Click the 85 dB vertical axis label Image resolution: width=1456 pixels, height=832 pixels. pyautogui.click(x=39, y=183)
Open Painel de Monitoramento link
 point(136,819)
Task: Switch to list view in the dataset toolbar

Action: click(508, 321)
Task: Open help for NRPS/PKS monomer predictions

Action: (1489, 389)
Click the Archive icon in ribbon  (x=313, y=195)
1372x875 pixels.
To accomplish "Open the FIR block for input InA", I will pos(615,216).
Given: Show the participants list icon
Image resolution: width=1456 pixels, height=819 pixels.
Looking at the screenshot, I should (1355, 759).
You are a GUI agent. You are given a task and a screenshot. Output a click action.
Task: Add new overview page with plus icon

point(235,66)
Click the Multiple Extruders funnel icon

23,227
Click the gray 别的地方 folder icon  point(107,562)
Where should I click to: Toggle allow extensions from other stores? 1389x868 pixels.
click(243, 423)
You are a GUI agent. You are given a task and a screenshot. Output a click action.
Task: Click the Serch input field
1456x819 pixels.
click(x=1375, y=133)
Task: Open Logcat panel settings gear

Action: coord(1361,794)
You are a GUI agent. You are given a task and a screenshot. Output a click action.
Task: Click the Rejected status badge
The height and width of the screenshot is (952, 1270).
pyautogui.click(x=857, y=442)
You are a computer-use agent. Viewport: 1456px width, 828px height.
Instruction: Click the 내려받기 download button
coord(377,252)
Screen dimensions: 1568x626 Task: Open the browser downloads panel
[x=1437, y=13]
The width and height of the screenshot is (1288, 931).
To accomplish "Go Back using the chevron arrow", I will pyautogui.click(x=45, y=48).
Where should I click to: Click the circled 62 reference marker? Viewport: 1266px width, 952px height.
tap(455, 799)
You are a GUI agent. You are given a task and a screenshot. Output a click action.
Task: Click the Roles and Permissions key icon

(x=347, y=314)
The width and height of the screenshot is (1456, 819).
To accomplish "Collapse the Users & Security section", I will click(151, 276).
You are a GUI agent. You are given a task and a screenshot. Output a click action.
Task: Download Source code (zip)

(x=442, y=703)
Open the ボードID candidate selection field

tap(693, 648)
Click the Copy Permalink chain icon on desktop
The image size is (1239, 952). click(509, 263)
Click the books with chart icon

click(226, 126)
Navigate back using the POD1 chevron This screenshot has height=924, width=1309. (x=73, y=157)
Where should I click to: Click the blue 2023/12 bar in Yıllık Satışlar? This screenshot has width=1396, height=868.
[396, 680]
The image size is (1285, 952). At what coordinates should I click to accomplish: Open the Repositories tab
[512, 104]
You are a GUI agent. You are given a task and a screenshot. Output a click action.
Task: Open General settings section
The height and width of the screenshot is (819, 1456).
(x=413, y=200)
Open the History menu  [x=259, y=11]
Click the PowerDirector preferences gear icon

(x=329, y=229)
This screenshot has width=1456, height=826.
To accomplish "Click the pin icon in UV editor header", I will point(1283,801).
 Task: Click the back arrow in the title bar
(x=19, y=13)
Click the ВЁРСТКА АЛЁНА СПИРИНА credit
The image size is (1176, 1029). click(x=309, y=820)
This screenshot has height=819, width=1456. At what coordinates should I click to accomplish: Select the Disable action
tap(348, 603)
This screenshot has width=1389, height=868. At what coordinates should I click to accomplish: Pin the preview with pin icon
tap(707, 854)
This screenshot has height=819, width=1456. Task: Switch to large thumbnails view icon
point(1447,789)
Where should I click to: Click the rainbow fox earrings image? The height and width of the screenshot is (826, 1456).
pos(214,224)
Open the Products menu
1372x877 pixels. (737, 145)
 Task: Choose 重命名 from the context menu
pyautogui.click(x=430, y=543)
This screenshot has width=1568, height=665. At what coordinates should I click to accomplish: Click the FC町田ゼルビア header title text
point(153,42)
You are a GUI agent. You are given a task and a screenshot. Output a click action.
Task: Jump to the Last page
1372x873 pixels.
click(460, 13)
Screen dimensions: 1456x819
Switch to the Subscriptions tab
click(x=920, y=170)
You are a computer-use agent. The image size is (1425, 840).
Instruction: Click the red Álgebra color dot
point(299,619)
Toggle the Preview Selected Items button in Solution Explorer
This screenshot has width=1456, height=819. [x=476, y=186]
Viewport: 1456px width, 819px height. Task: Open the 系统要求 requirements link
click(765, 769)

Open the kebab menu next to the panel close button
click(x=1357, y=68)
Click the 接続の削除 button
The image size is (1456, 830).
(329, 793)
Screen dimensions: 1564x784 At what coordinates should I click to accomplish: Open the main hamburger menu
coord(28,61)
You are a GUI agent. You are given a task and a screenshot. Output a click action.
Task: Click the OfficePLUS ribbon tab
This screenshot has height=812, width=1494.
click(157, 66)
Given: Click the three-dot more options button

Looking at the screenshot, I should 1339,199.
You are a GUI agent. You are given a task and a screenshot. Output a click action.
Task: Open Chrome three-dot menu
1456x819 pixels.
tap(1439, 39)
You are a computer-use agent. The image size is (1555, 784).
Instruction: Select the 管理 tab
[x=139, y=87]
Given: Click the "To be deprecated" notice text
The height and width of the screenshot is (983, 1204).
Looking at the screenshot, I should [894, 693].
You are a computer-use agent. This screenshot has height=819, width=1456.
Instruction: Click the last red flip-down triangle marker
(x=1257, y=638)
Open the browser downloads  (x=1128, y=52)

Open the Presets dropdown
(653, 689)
_____
### Work instructions
Once more, write out all the data above exactly as given.

### Exercise solution
Click the 85 dB vertical axis label Image resolution: width=1456 pixels, height=832 pixels. pyautogui.click(x=39, y=183)
Open Painel de Monitoramento link
 point(136,819)
Task: Switch to list view in the dataset toolbar

Action: click(508, 321)
Task: Open help for NRPS/PKS monomer predictions

Action: (1489, 389)
Click the Archive icon in ribbon  (x=313, y=195)
1372x875 pixels.
To accomplish "Open the FIR block for input InA", I will pos(615,216).
Given: Show the participants list icon
Image resolution: width=1456 pixels, height=819 pixels.
Looking at the screenshot, I should (1355, 759).
You are a GUI agent. You are given a task and a screenshot. Output a click action.
Task: Add new overview page with plus icon

point(235,66)
Click the Multiple Extruders funnel icon

23,227
Click the gray 别的地方 folder icon  point(107,562)
Where should I click to: Toggle allow extensions from other stores? 1389x868 pixels.
click(243, 423)
You are a GUI agent. You are given a task and a screenshot. Output a click action.
Task: Click the Serch input field
1456x819 pixels.
click(x=1375, y=133)
Task: Open Logcat panel settings gear

Action: coord(1361,794)
You are a GUI agent. You are given a task and a screenshot. Output a click action.
Task: Click the Rejected status badge
The height and width of the screenshot is (952, 1270).
pyautogui.click(x=857, y=442)
You are a computer-use agent. Viewport: 1456px width, 828px height.
Instruction: Click the 내려받기 download button
coord(377,252)
Screen dimensions: 1568x626 Task: Open the browser downloads panel
[x=1437, y=13]
The width and height of the screenshot is (1288, 931).
To accomplish "Go Back using the chevron arrow", I will pyautogui.click(x=45, y=48).
Where should I click to: Click the circled 62 reference marker? Viewport: 1266px width, 952px height.
tap(455, 799)
You are a GUI agent. You are given a task and a screenshot. Output a click action.
Task: Click the Roles and Permissions key icon

(x=347, y=314)
The width and height of the screenshot is (1456, 819).
To accomplish "Collapse the Users & Security section", I will click(151, 276).
You are a GUI agent. You are given a task and a screenshot. Output a click action.
Task: Download Source code (zip)

(x=442, y=703)
Open the ボードID candidate selection field

tap(693, 648)
Click the Copy Permalink chain icon on desktop
The image size is (1239, 952). click(509, 263)
Click the books with chart icon

click(226, 126)
Navigate back using the POD1 chevron This screenshot has height=924, width=1309. (x=73, y=157)
Where should I click to: Click the blue 2023/12 bar in Yıllık Satışlar? This screenshot has width=1396, height=868.
[396, 680]
The image size is (1285, 952). At what coordinates should I click to accomplish: Open the Repositories tab
[512, 104]
You are a GUI agent. You are given a task and a screenshot. Output a click action.
Task: Open General settings section
The height and width of the screenshot is (819, 1456).
(x=413, y=200)
Open the History menu  [x=259, y=11]
Click the PowerDirector preferences gear icon

(x=329, y=229)
This screenshot has width=1456, height=826.
To accomplish "Click the pin icon in UV editor header", I will point(1283,801).
 Task: Click the back arrow in the title bar
(x=19, y=13)
Click the ВЁРСТКА АЛЁНА СПИРИНА credit
The image size is (1176, 1029). click(x=309, y=820)
This screenshot has height=819, width=1456. At what coordinates should I click to accomplish: Select the Disable action
tap(348, 603)
This screenshot has width=1389, height=868. At what coordinates should I click to accomplish: Pin the preview with pin icon
tap(707, 854)
This screenshot has height=819, width=1456. Task: Switch to large thumbnails view icon
point(1447,789)
Where should I click to: Click the rainbow fox earrings image? The height and width of the screenshot is (826, 1456).
pos(214,224)
Open the Products menu
1372x877 pixels. (737, 145)
 Task: Choose 重命名 from the context menu
pyautogui.click(x=430, y=543)
This screenshot has width=1568, height=665. At what coordinates should I click to accomplish: Click the FC町田ゼルビア header title text
point(153,42)
You are a GUI agent. You are given a task and a screenshot. Output a click action.
Task: Jump to the Last page
1372x873 pixels.
click(460, 13)
Screen dimensions: 1456x819
Switch to the Subscriptions tab
click(x=920, y=170)
You are a computer-use agent. The image size is (1425, 840).
Instruction: Click the red Álgebra color dot
point(299,619)
Toggle the Preview Selected Items button in Solution Explorer
This screenshot has width=1456, height=819. [x=476, y=186]
Viewport: 1456px width, 819px height. Task: Open the 系统要求 requirements link
click(765, 769)

Open the kebab menu next to the panel close button
click(x=1357, y=68)
Click the 接続の削除 button
The image size is (1456, 830).
(329, 793)
Screen dimensions: 1564x784 At what coordinates should I click to accomplish: Open the main hamburger menu
coord(28,61)
You are a GUI agent. You are given a task and a screenshot. Output a click action.
Task: Click the OfficePLUS ribbon tab
This screenshot has height=812, width=1494.
click(157, 66)
Given: Click the three-dot more options button

Looking at the screenshot, I should 1339,199.
You are a GUI agent. You are given a task and a screenshot. Output a click action.
Task: Open Chrome three-dot menu
1456x819 pixels.
tap(1439, 39)
You are a computer-use agent. The image size is (1555, 784).
Instruction: Select the 管理 tab
[x=139, y=87]
Given: Click the "To be deprecated" notice text
The height and width of the screenshot is (983, 1204).
Looking at the screenshot, I should [894, 693].
You are a computer-use agent. This screenshot has height=819, width=1456.
Instruction: Click the last red flip-down triangle marker
(x=1257, y=638)
Open the browser downloads  (x=1128, y=52)

Open the Presets dropdown
(653, 689)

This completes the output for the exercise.